== Task to complete ==
Continue the committee decision on Demba Talibe Diop's complaint against France, starting after its last sentence.

The Committee on the Elimination of Racial Discrimination, meeting on 23 August 1989, decides:

1. The author of the communication (initial submission dated 15 March 1989 and subsequent correspondence) is Demba Talibe DIOP, a Senegalese citizen born in 1950, currently residing in Monaco. He claims to be the victim of a violation by France of article 5 of the International Convention on the Elimination of All Forms of Racial Discrimination. He is represented by counsel, who has provided a copy of his power of attorney.

2.1 The author, who is married to a French citizen and has one child, has been domiciled in Monaco since December 1985. From July 1982 to December 1985, he had practiced law in Dakar. On 30 January 1986, the author formally applied for membership in the Bar of Nice, submitting all the documentary evidence required. On 5 May 1986, the Bar Council of Nice rejected the application. On 30 May 1986, Mr. Diop appealed the decision to the Court of Appeal of Aix-en-Provence. By judgement of 27 October 1986, the Court of Appeal dismissed the appeal; the subsequent appeal to the Court of Cassation was dismissed on 4 October 1988. It is submitted that all available domestic remedies have been exhausted.

(Element and text position data)
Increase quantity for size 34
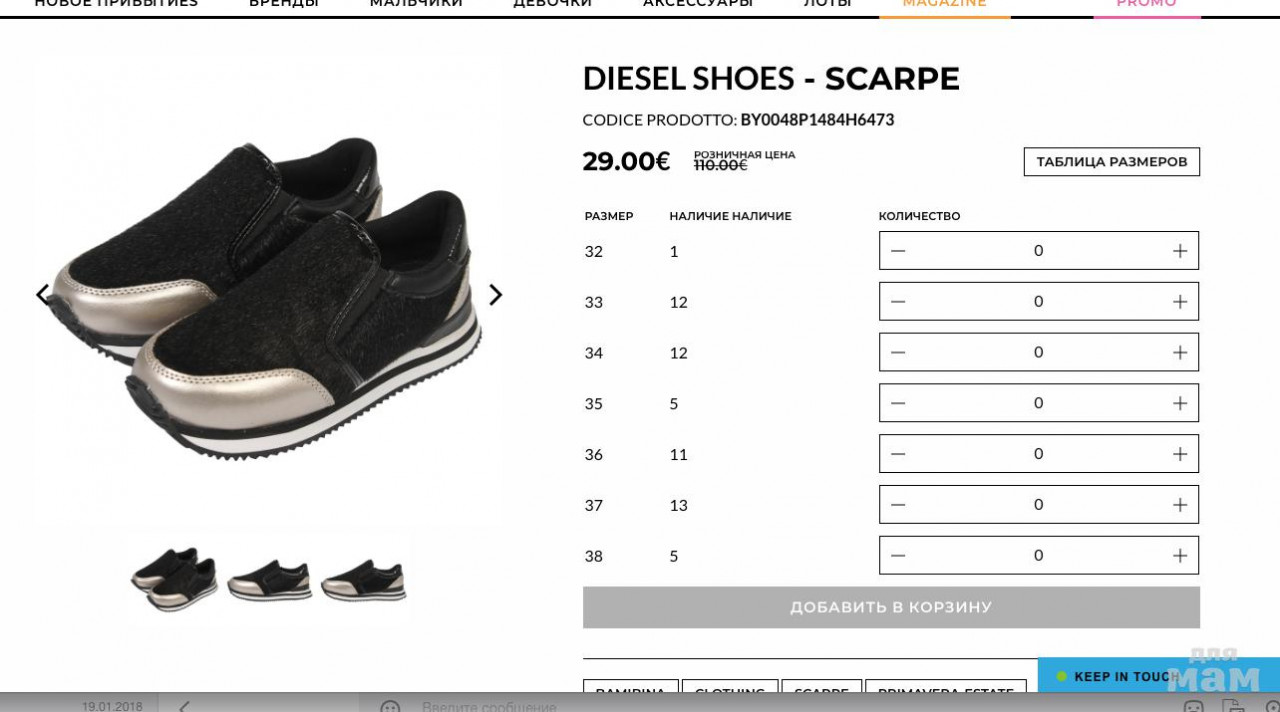The width and height of the screenshot is (1280, 712). 1180,352
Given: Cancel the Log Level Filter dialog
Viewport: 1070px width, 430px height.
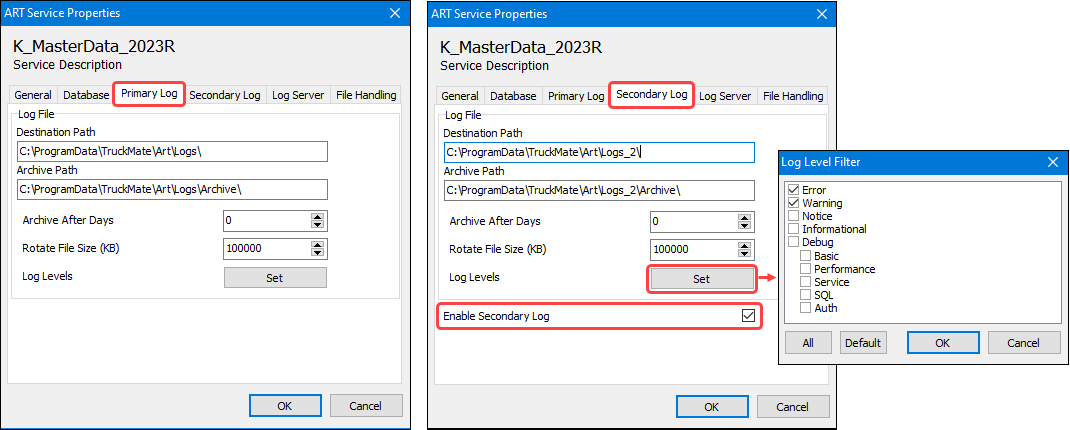Looking at the screenshot, I should pyautogui.click(x=1024, y=343).
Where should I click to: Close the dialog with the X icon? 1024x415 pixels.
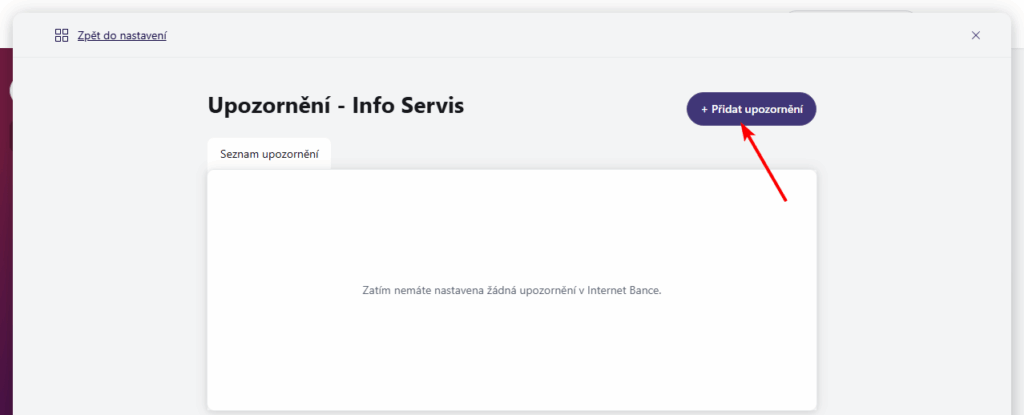[976, 35]
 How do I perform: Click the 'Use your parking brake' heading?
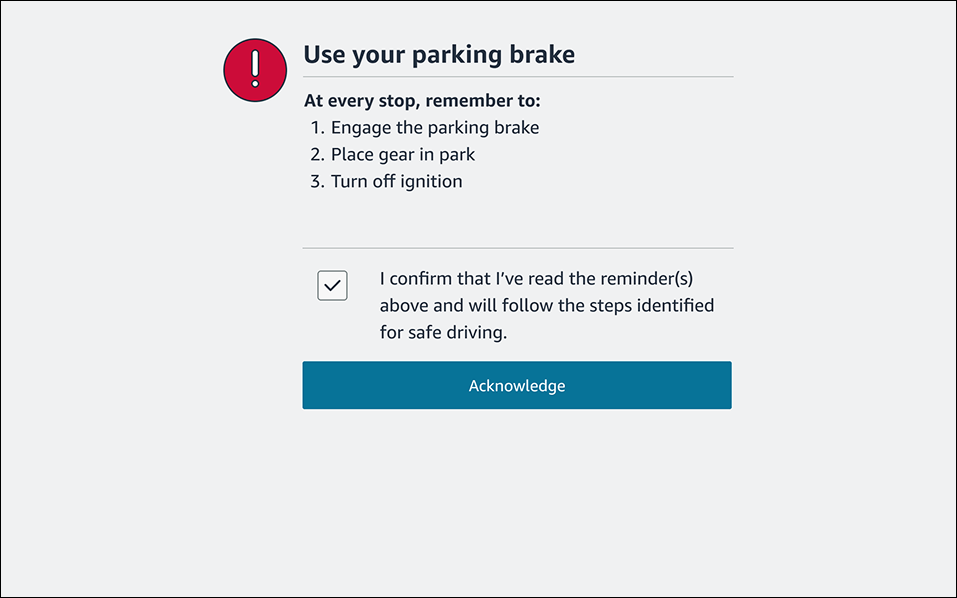[x=439, y=54]
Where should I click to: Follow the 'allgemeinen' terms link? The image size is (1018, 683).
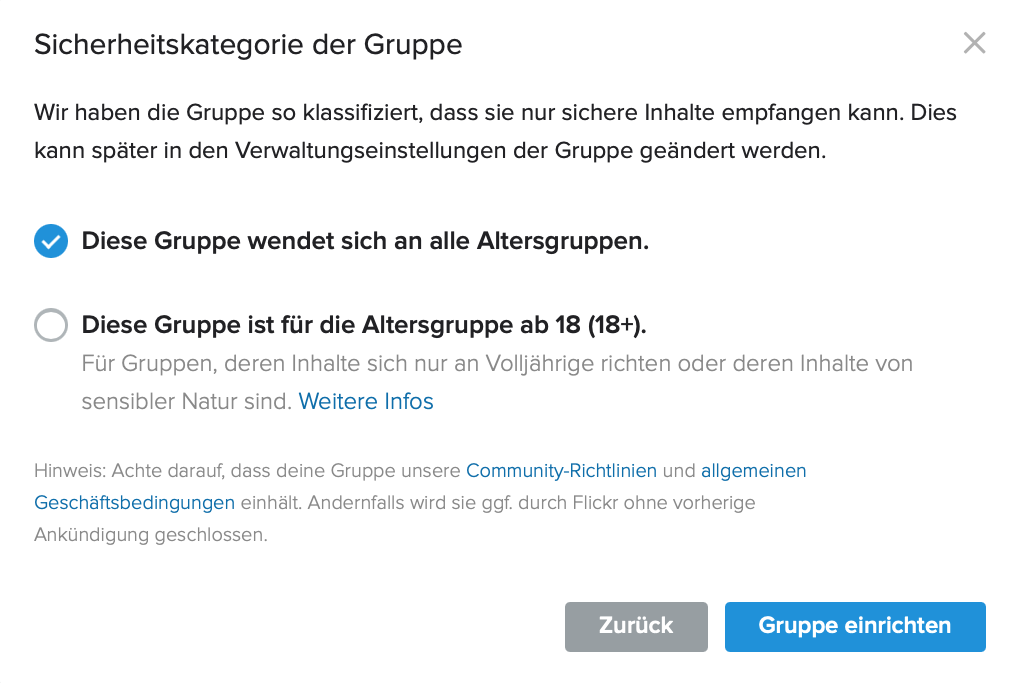[753, 470]
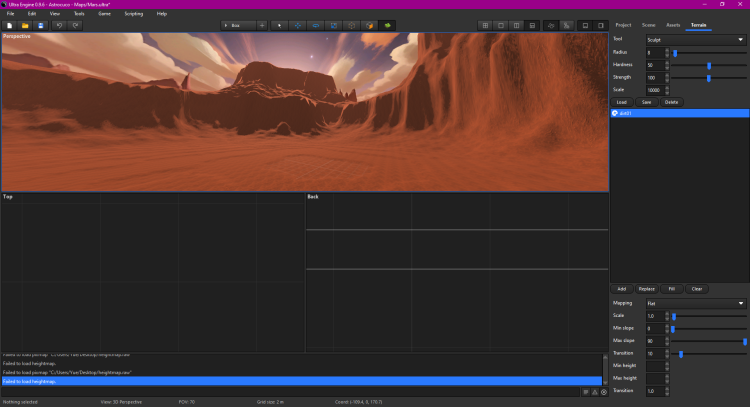This screenshot has width=750, height=407.
Task: Click the Redo arrow icon
Action: click(x=74, y=24)
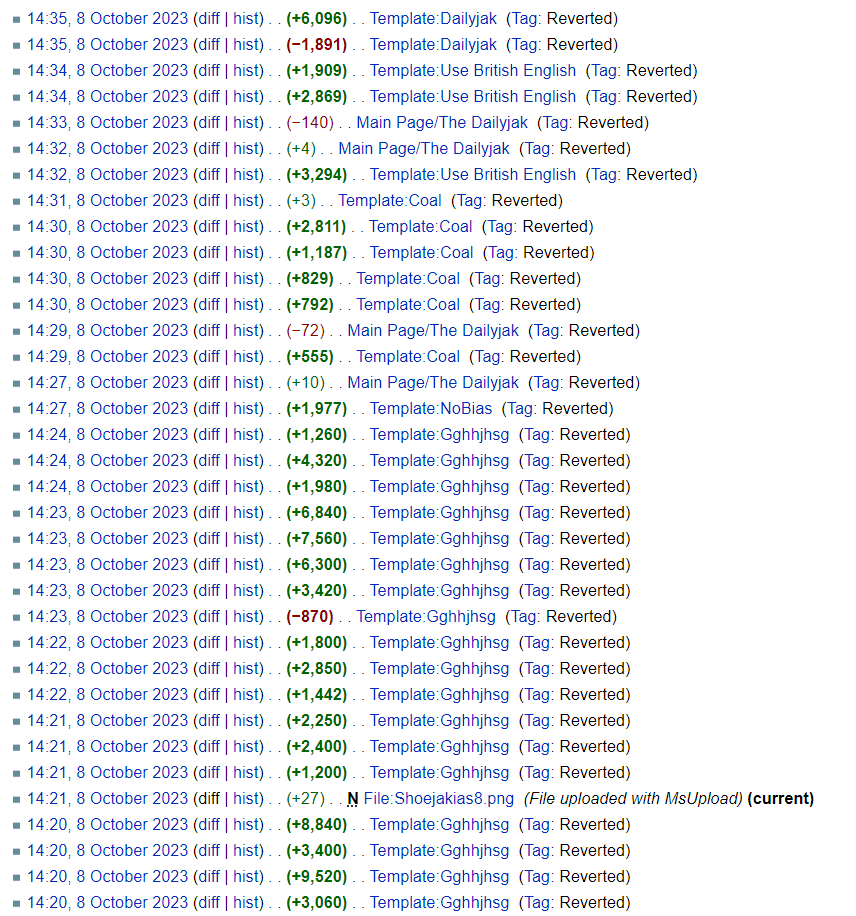View diff for the +8,840 edit
856x916 pixels.
pos(208,825)
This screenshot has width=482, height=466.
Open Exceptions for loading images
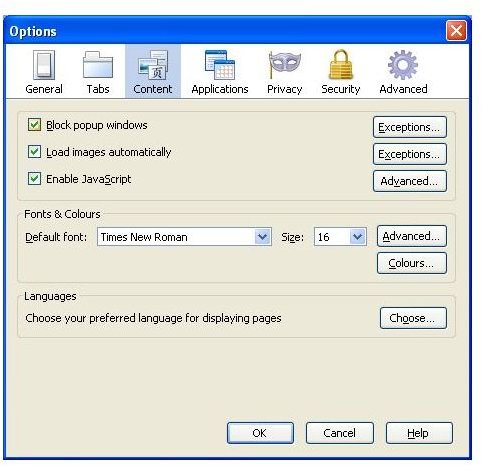[x=410, y=154]
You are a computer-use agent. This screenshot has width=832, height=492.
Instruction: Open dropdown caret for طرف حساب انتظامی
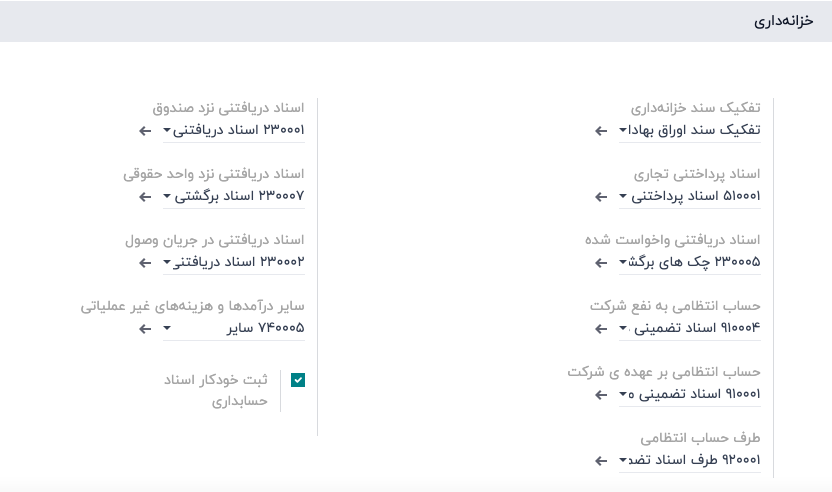(623, 461)
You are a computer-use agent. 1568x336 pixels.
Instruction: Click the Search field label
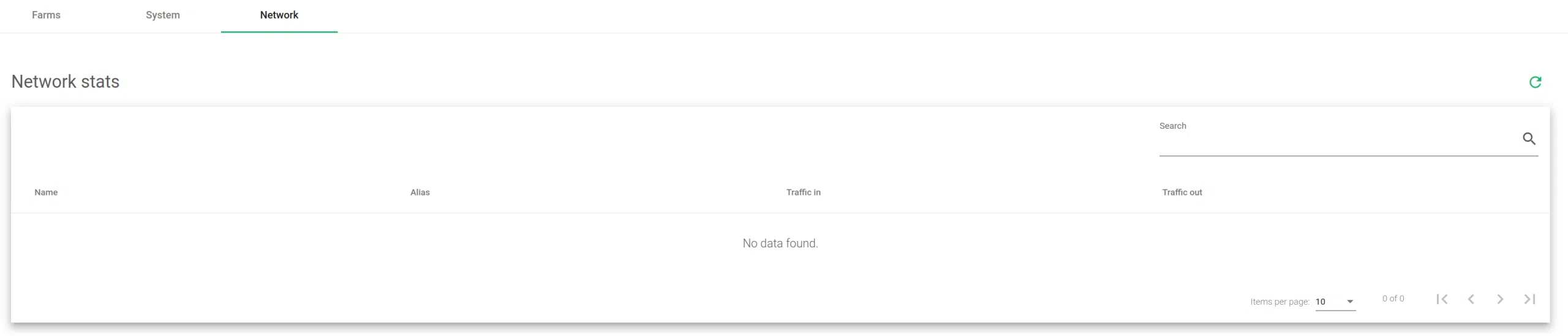click(x=1172, y=126)
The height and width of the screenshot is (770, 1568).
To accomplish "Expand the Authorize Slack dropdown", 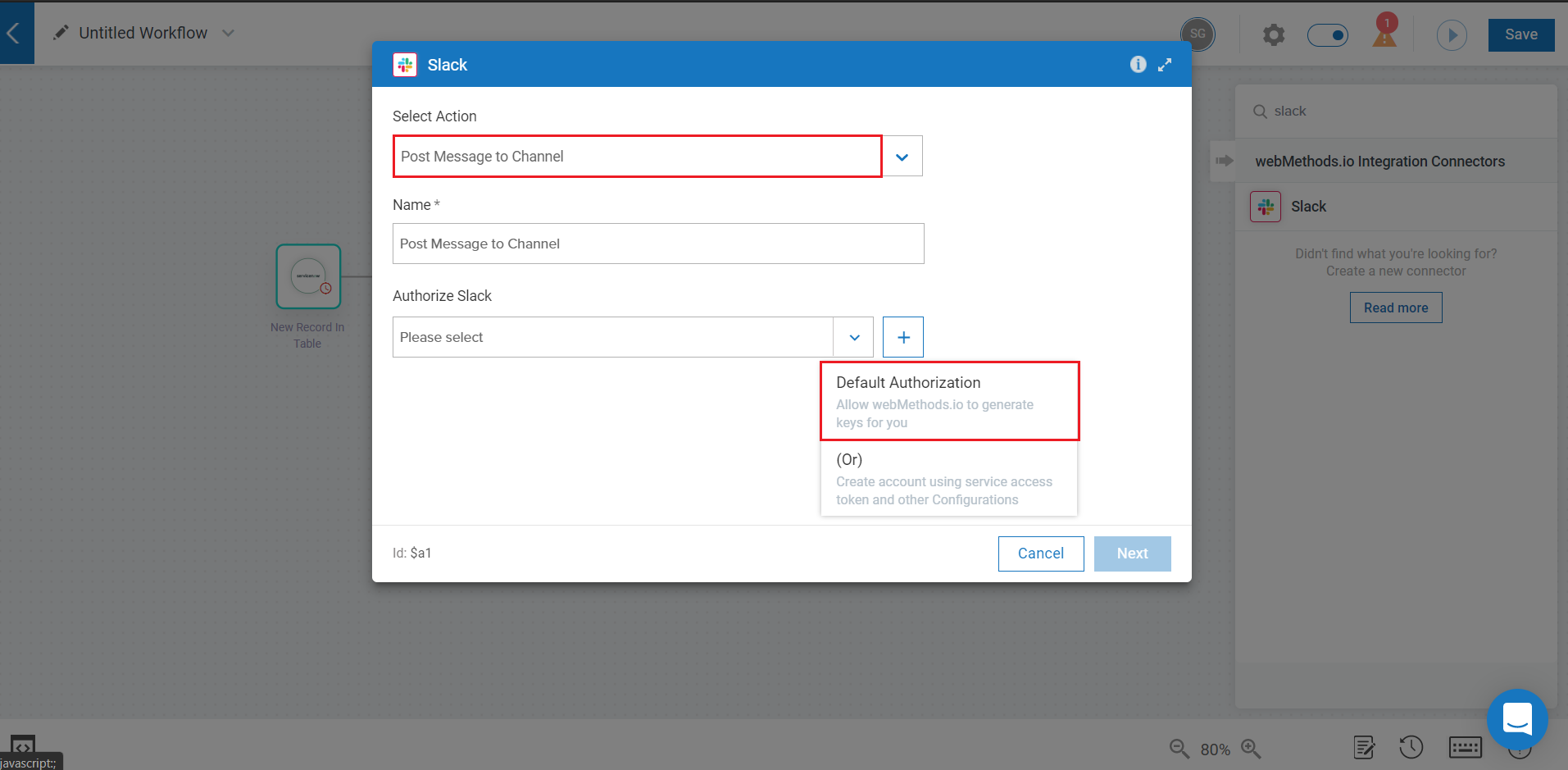I will 854,337.
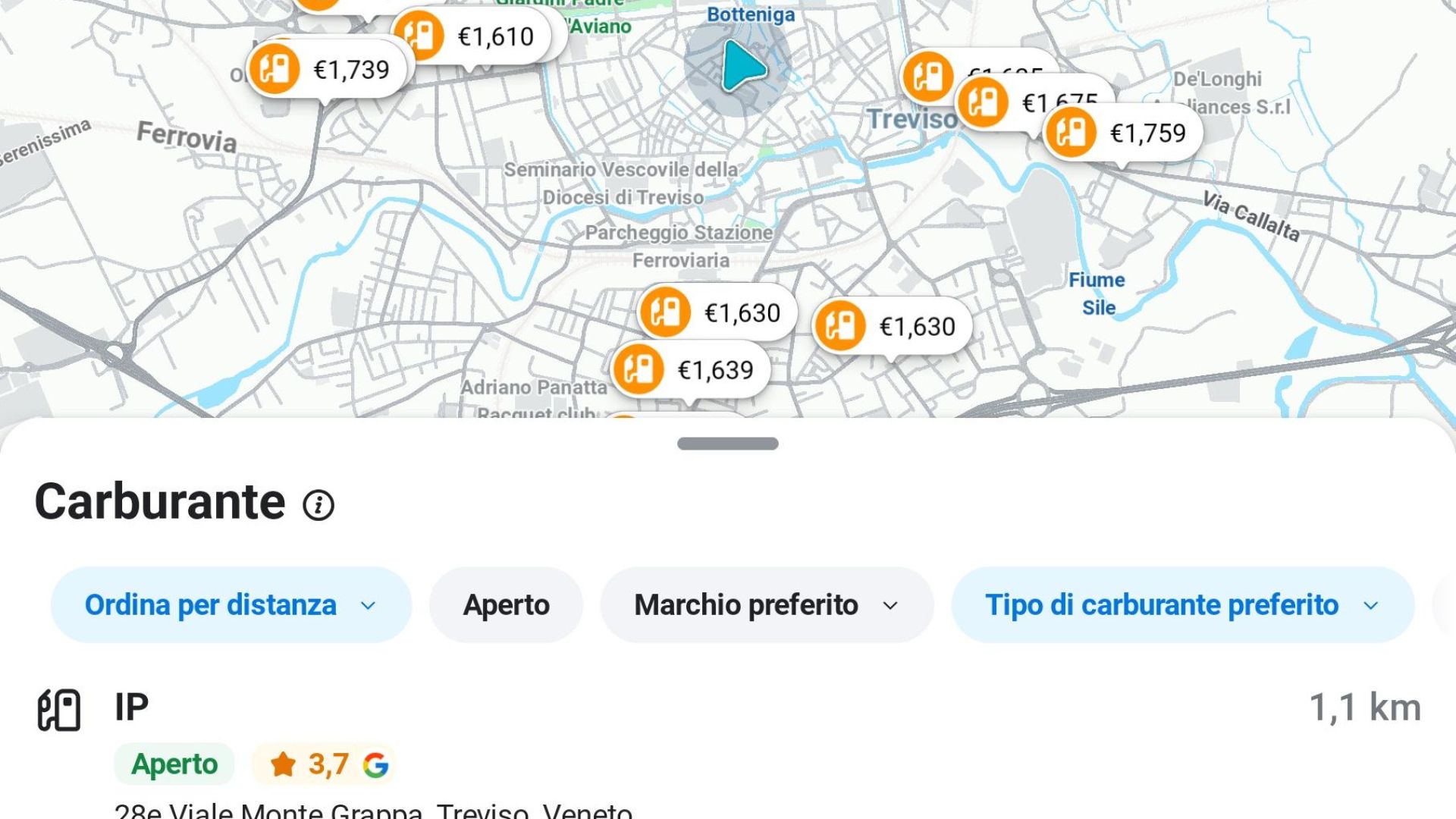Expand the Ordina per distanza dropdown
1456x819 pixels.
[231, 605]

== Exercise answer ==
2.2 The author considers that France has denied him the enjoyment of the right to work (article 5, paragraph (e) (i), of the Convention) on the ground of national origin. The decision of the Bar Council of Nice merely stipulated that Mr. Diop did not hold the Certificate of Aptitude for the Exercise of the Legal Profession (CAPA), as required by article 11 of Act No. 71.1130 of 31 December 1971; the Court of Appeal endorsed this argument. The Court of Cassation, however, held that the Court of Appeal had erroneously interpreted the text on waiver of the CAPA requirement, and that it had "substituted purely juridical considerations for those that were justifiably criticized in the first of the grounds of appeal". The Court of Cassation found that the author met all the statutory requirements for the exercise of the lawyers' profession except one: that of French nationality. The author points out that the Bar Council of Nice had not referred to his Senegalese nationality as an obstacle to his exercising the legal profession in France.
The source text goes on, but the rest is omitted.